Some people can't change a spark plug or an oil filter, so in that case those people should get someone to do that for them.

The standard practice (which was also discussed) is called Bridging therapy, there you swap out warfarin for heparin. When the warfarin wears off slowly the heparin is much more "instant on and fast off". So this can be managed by

1. cease warfarin
2. commence daily injections of heparin
3. 12 hours before the surgery cease heparin
4. 24 to 48 hours after surgery commence heparin and warfarin
5. when INR is back to therapeutic range cease the heparin injections

Measurement of INR is not interfered with by the presence of heparin.
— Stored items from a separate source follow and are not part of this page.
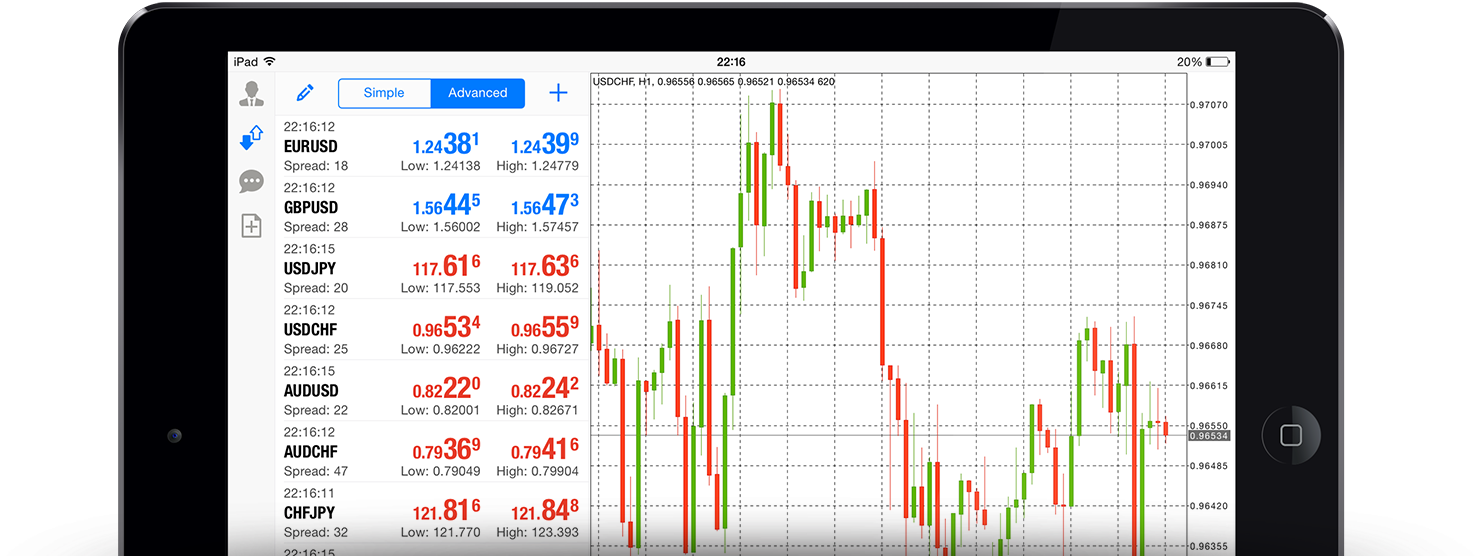
Task: Open the chat speech bubble icon
Action: 251,182
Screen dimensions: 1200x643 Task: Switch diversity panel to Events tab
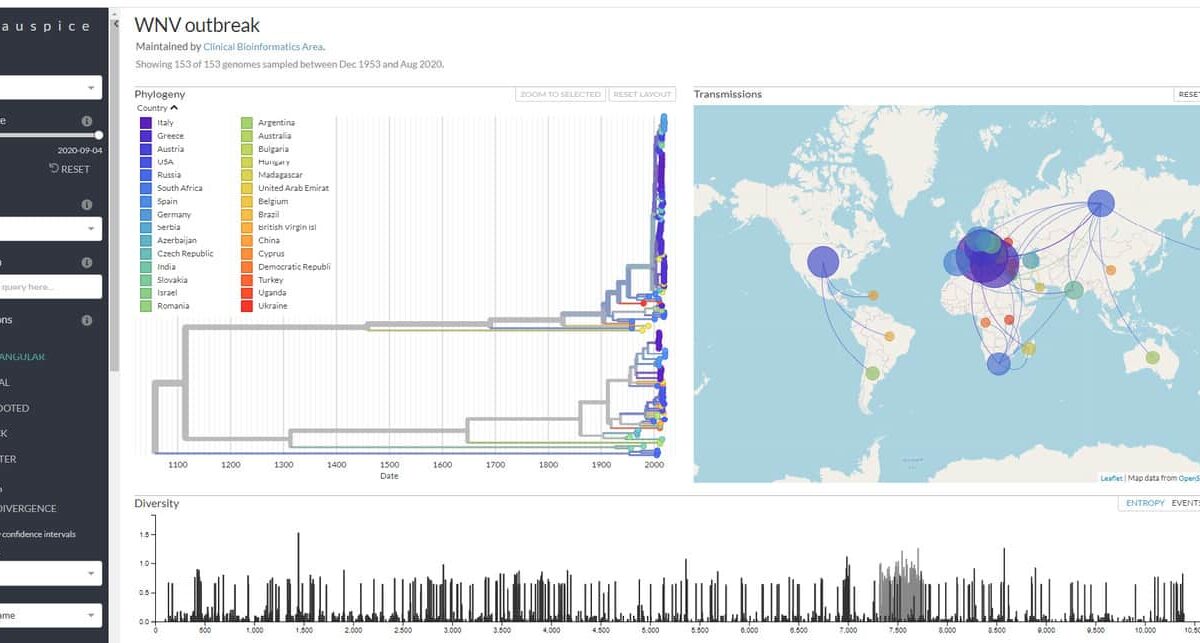click(1185, 503)
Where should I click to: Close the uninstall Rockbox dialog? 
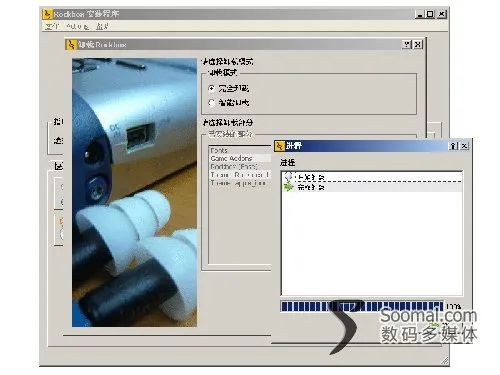point(418,44)
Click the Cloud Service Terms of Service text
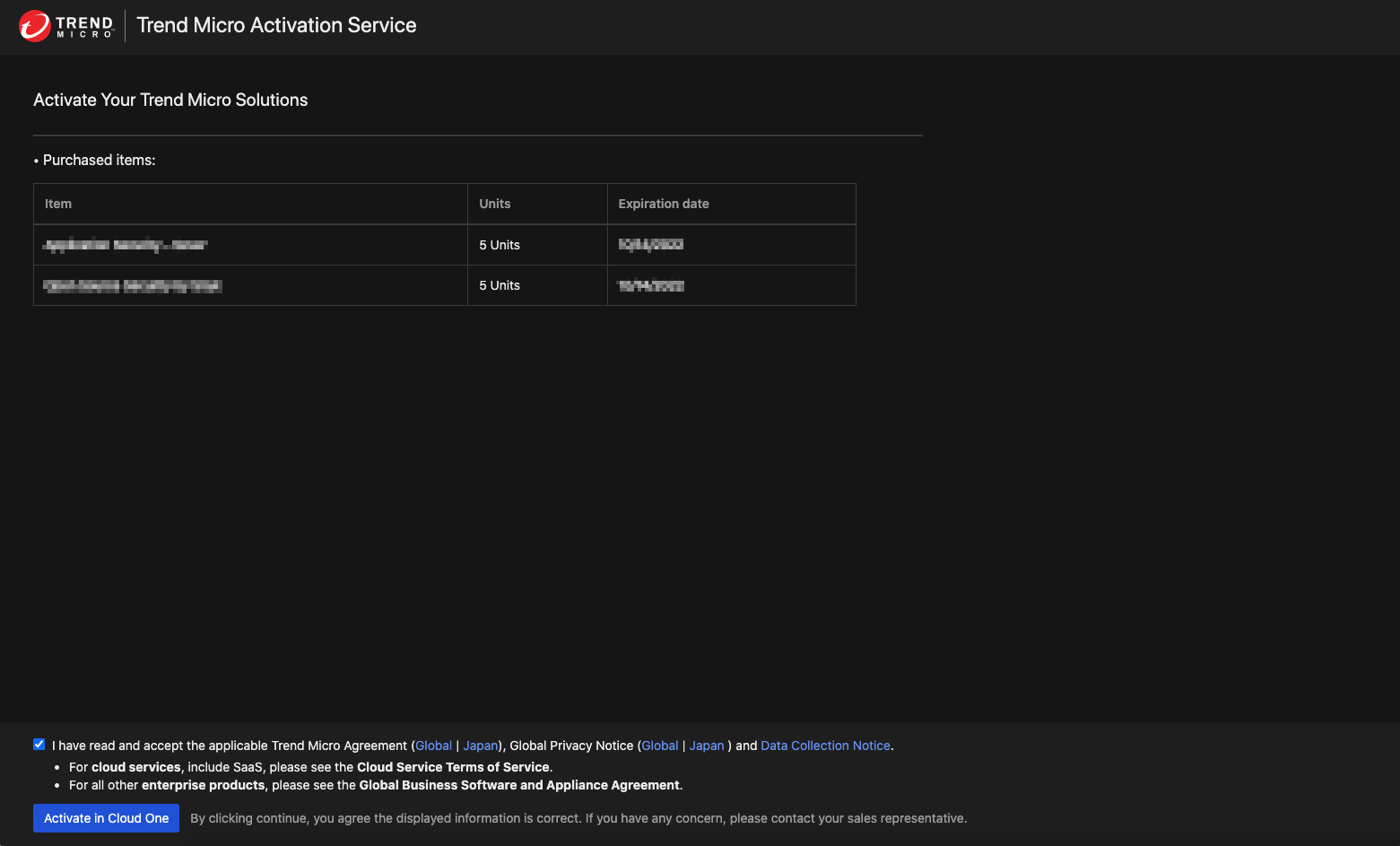Screen dimensions: 1400x846 pyautogui.click(x=453, y=767)
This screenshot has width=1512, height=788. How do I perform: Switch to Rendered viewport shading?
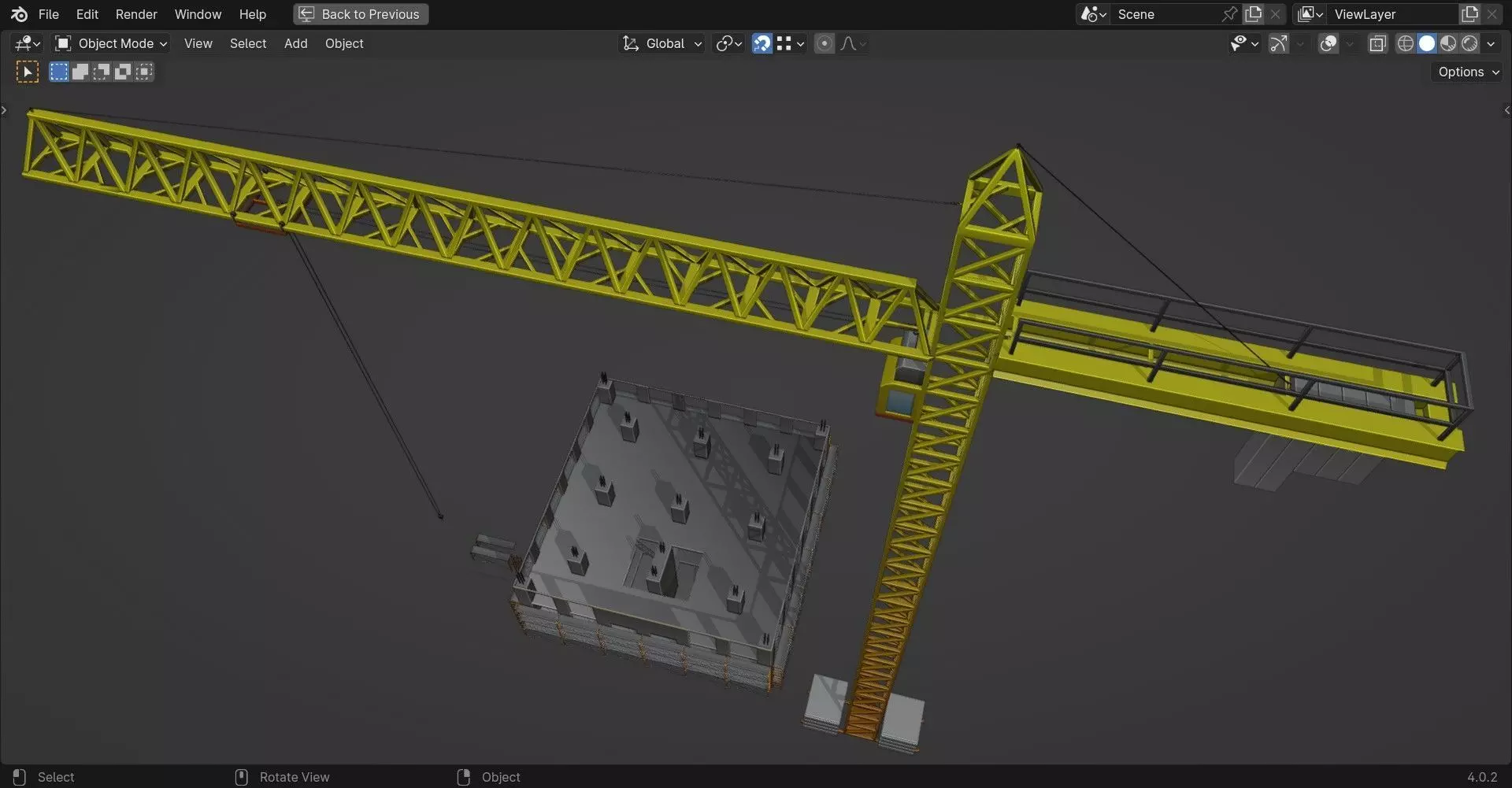tap(1469, 43)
So if all that seems overwhelming, then get your Dr to do it for you (they usually aren't that experienced in this hence the 1 to 300 advantages discussed in the blog post and the cited articles trying to get doctors to lift their game.
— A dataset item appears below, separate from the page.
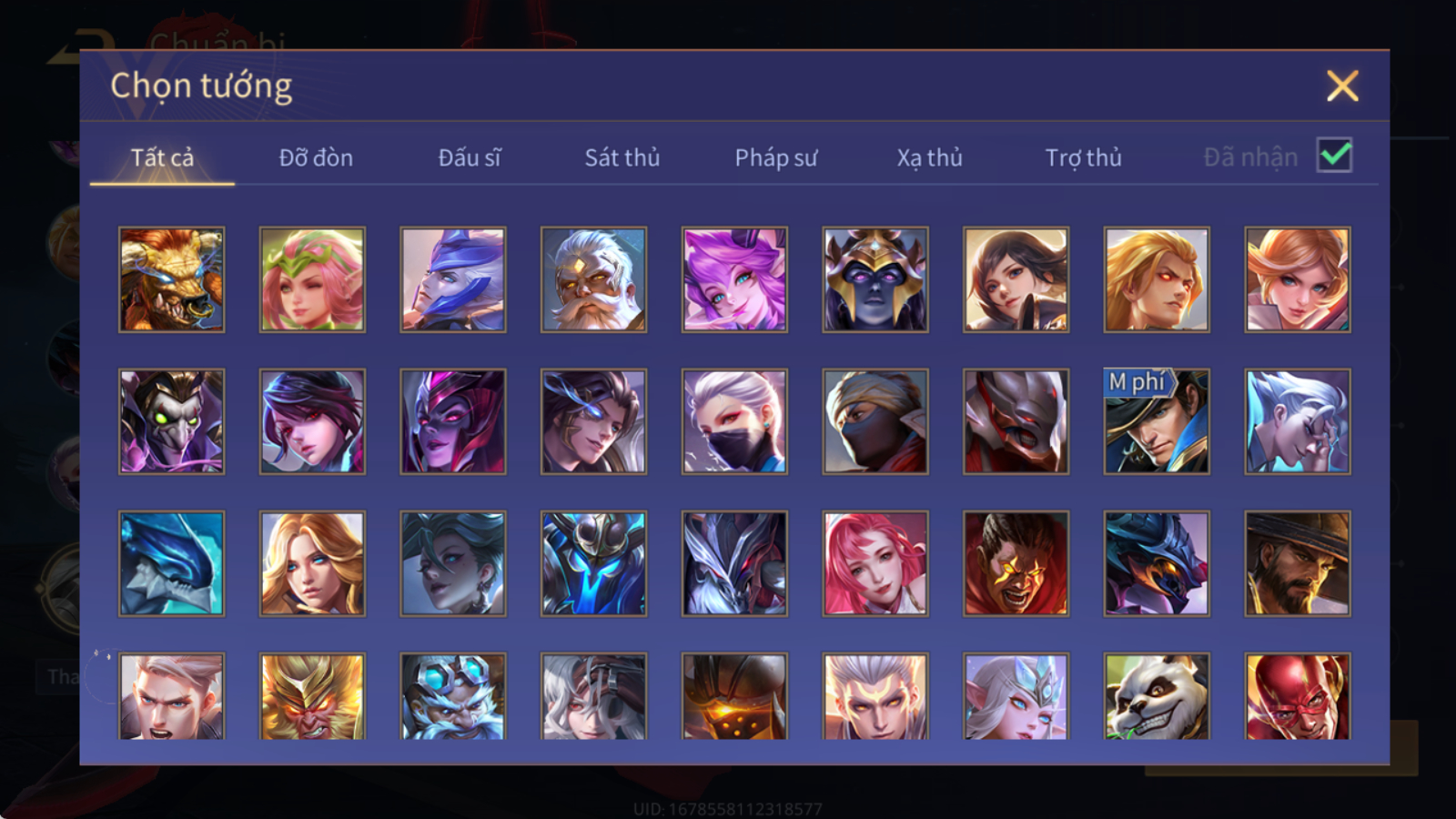The height and width of the screenshot is (819, 1456).
Task: Toggle the Đã nhận checkbox
Action: click(1335, 156)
Many of us self manage ... so that article is to help them. Maybe that's not you.

¯\_(ツ)_/¯

HTH

PS: IF you are still in the "making a valve decision" then this is all part of the informing process of what life will be like with a mechanical valve. Every persons circumstances and capability are different, so you alone can decide what's right for your. Hit me up with specific questions if you have them.

 

[pellicle]

Can we get on the table doin INR?

another example
https://cjeastwd.blogspot.com/2020/10/another-example-small-procedure.html

 

[pellicle]

on Bridging therapy:

https://www.valvereplacement.org/th...w-molecular-weight-heparin.888104/post-907524
from that study (I encourage you to read at least the small summary provided:

Conclusions​

​

In patients with atrial fibrillation and/or mechanical heart valves who had warfarin interrupted for a procedure there was no benefit from post-procedure LMWH bridging.​

bold mine and LMWH = Low Molecular Weight Heparin (often known by the product name lovenox in the USA).
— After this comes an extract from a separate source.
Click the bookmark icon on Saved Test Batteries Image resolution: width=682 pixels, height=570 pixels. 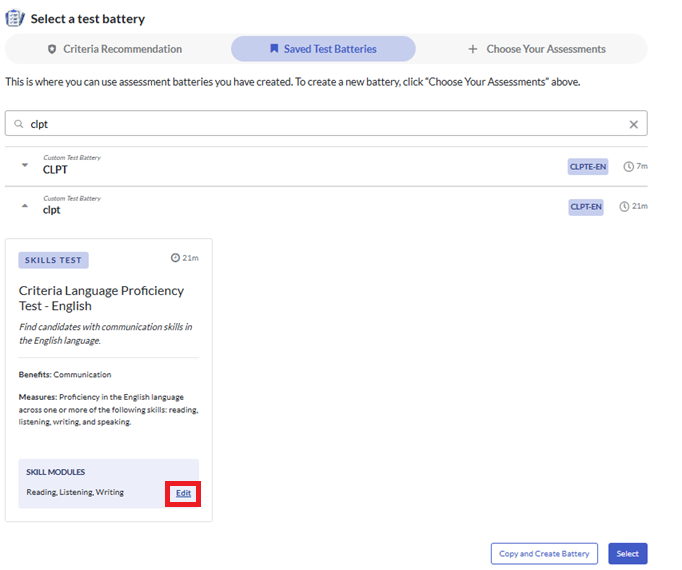274,49
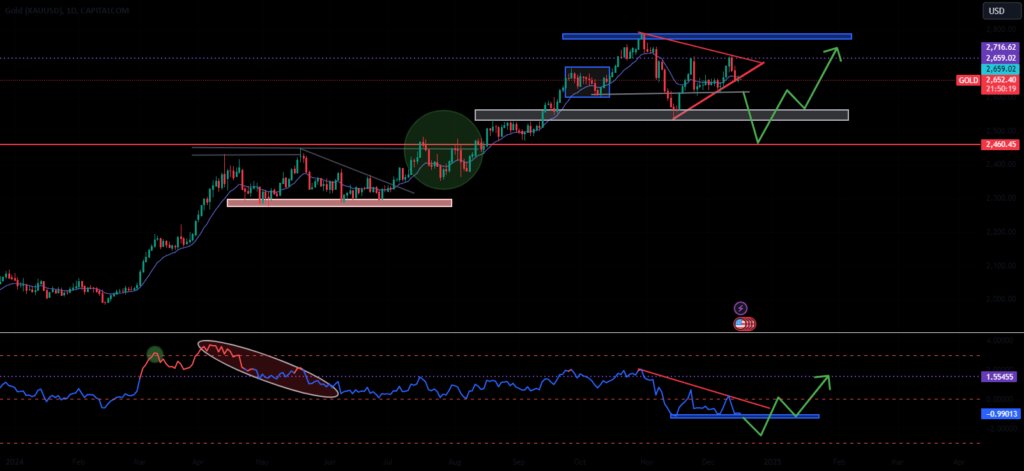Select the 2,460.45 price level label
Viewport: 1024px width, 471px height.
(x=1000, y=145)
a good discussion starts here
https://www.valvereplacement.org/th...nd-other-options-severe-ar.888126/post-907919
lastly a diagram to go with my above comment here:

The standard practice (which was also discussed) is called Bridging therapy, there you swap out warfarin for heparin

 

[Joseph]

Late to the discussion but my my previous EP was a bridging guy and had me on Lovenox prior to "minor" surgeries. I overshot a few times during that period and actually passed out at one point which was attributed to the bridging. Needless to say, my SO was not happy with the entire process and said I looked ghostly during the transition on and off heparin. Obviously my dosing was too high but I just kept sticking myself because the doctor said so.

My current EP/cardiologist does not recommend bridging and prior to my pacemaker surgery this year had me (IIRC) continue on my regular dosage of Warfarin. Just an anecdote to support the excellent posts by pellicle.